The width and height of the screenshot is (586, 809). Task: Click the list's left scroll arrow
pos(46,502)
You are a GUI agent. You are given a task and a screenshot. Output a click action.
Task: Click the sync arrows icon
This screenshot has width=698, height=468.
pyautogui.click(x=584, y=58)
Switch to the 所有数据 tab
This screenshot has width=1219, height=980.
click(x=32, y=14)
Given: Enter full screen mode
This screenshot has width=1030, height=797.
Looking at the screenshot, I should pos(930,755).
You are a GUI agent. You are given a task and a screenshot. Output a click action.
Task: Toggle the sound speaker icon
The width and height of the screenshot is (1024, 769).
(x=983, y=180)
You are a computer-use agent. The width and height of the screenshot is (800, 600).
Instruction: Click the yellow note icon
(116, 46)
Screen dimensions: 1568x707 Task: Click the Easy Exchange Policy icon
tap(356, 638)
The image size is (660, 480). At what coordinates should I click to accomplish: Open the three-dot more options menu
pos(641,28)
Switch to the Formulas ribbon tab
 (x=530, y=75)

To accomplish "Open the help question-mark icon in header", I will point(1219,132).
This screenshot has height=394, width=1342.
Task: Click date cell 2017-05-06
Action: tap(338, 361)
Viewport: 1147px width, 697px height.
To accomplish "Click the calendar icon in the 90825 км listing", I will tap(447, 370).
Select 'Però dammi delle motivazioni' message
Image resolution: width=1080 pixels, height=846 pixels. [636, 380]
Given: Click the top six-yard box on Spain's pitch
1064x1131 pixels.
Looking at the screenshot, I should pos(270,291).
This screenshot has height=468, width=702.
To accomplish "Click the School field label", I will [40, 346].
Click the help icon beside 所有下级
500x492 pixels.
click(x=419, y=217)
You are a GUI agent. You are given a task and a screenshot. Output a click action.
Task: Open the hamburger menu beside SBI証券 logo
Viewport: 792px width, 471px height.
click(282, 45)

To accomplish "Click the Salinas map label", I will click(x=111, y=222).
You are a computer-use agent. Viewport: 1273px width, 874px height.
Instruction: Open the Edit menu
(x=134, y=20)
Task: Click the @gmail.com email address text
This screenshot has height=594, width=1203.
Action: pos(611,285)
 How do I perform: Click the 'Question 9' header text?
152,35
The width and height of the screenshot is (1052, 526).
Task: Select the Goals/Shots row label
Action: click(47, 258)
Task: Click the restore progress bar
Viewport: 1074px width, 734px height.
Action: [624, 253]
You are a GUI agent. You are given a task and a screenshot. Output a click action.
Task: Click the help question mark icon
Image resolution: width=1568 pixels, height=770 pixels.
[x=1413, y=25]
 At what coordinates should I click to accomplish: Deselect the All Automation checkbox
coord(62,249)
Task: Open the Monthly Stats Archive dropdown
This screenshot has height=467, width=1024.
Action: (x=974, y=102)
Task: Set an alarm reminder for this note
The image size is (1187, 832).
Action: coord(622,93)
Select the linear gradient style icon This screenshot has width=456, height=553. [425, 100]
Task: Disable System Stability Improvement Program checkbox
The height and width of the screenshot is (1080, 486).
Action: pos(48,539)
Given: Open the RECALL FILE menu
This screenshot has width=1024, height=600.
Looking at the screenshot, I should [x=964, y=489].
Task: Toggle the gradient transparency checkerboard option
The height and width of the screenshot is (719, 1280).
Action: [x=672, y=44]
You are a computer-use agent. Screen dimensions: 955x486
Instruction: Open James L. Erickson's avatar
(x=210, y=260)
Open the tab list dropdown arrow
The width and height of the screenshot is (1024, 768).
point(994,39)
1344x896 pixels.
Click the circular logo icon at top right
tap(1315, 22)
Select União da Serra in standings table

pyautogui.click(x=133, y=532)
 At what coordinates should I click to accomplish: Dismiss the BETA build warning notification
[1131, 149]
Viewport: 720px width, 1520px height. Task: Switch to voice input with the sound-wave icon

The problem —
Exactly as given, restate all the lines above.

Reply to the exercise —
The width and height of the screenshot is (586, 809). Task: Click the list's left scroll arrow
pos(46,502)
You are a GUI agent. You are given a task and a screenshot. Output a click action.
Task: Click the sync arrows icon
This screenshot has width=698, height=468.
pyautogui.click(x=584, y=58)
Switch to the 所有数据 tab
This screenshot has width=1219, height=980.
click(x=32, y=14)
Given: Enter full screen mode
This screenshot has width=1030, height=797.
Looking at the screenshot, I should pos(930,755).
You are a GUI agent. You are given a task and a screenshot. Output a click action.
Task: Toggle the sound speaker icon
The width and height of the screenshot is (1024, 769).
(x=983, y=180)
You are a computer-use agent. The width and height of the screenshot is (800, 600).
Instruction: Click the yellow note icon
(116, 46)
Screen dimensions: 1568x707 Task: Click the Easy Exchange Policy icon
tap(356, 638)
The image size is (660, 480). At what coordinates should I click to accomplish: Open the three-dot more options menu
pos(641,28)
Switch to the Formulas ribbon tab
 (x=530, y=75)

To accomplish "Open the help question-mark icon in header", I will point(1219,132).
This screenshot has height=394, width=1342.
Task: Click date cell 2017-05-06
Action: tap(338, 361)
Viewport: 1147px width, 697px height.
To accomplish "Click the calendar icon in the 90825 км listing", I will tap(447, 370).
Select 'Però dammi delle motivazioni' message
Image resolution: width=1080 pixels, height=846 pixels. [636, 380]
Given: Click the top six-yard box on Spain's pitch
1064x1131 pixels.
Looking at the screenshot, I should pos(270,291).
This screenshot has height=468, width=702.
To accomplish "Click the School field label", I will [40, 346].
Click the help icon beside 所有下级
500x492 pixels.
click(x=419, y=217)
You are a GUI agent. You are given a task and a screenshot. Output a click action.
Task: Open the hamburger menu beside SBI証券 logo
Viewport: 792px width, 471px height.
click(282, 45)

To accomplish "Click the Salinas map label", I will click(x=111, y=222).
You are a computer-use agent. Viewport: 1273px width, 874px height.
Instruction: Open the Edit menu
(x=134, y=20)
Task: Click the @gmail.com email address text
This screenshot has height=594, width=1203.
Action: pos(611,285)
 How do I perform: Click the 'Question 9' header text?
152,35
The width and height of the screenshot is (1052, 526).
Task: Select the Goals/Shots row label
Action: click(47, 258)
Task: Click the restore progress bar
Viewport: 1074px width, 734px height.
Action: [624, 253]
You are a GUI agent. You are given a task and a screenshot. Output a click action.
Task: Click the help question mark icon
Image resolution: width=1568 pixels, height=770 pixels.
[x=1413, y=25]
 At what coordinates should I click to accomplish: Deselect the All Automation checkbox
coord(62,249)
Task: Open the Monthly Stats Archive dropdown
This screenshot has height=467, width=1024.
Action: (x=974, y=102)
Task: Set an alarm reminder for this note
The image size is (1187, 832).
Action: coord(622,93)
Select the linear gradient style icon This screenshot has width=456, height=553. [425, 100]
Task: Disable System Stability Improvement Program checkbox
The height and width of the screenshot is (1080, 486).
Action: pos(48,539)
Given: Open the RECALL FILE menu
This screenshot has width=1024, height=600.
Looking at the screenshot, I should [x=964, y=489].
Task: Toggle the gradient transparency checkerboard option
The height and width of the screenshot is (719, 1280).
Action: [x=672, y=44]
You are a computer-use agent. Screen dimensions: 955x486
Instruction: Open James L. Erickson's avatar
(x=210, y=260)
Open the tab list dropdown arrow
The width and height of the screenshot is (1024, 768).
point(994,39)
1344x896 pixels.
Click the circular logo icon at top right
tap(1315, 22)
Select União da Serra in standings table

pyautogui.click(x=133, y=532)
 At what coordinates should I click to accomplish: Dismiss the BETA build warning notification
[1131, 149]
Viewport: 720px width, 1520px height. Task: Switch to voice input with the sound-wave icon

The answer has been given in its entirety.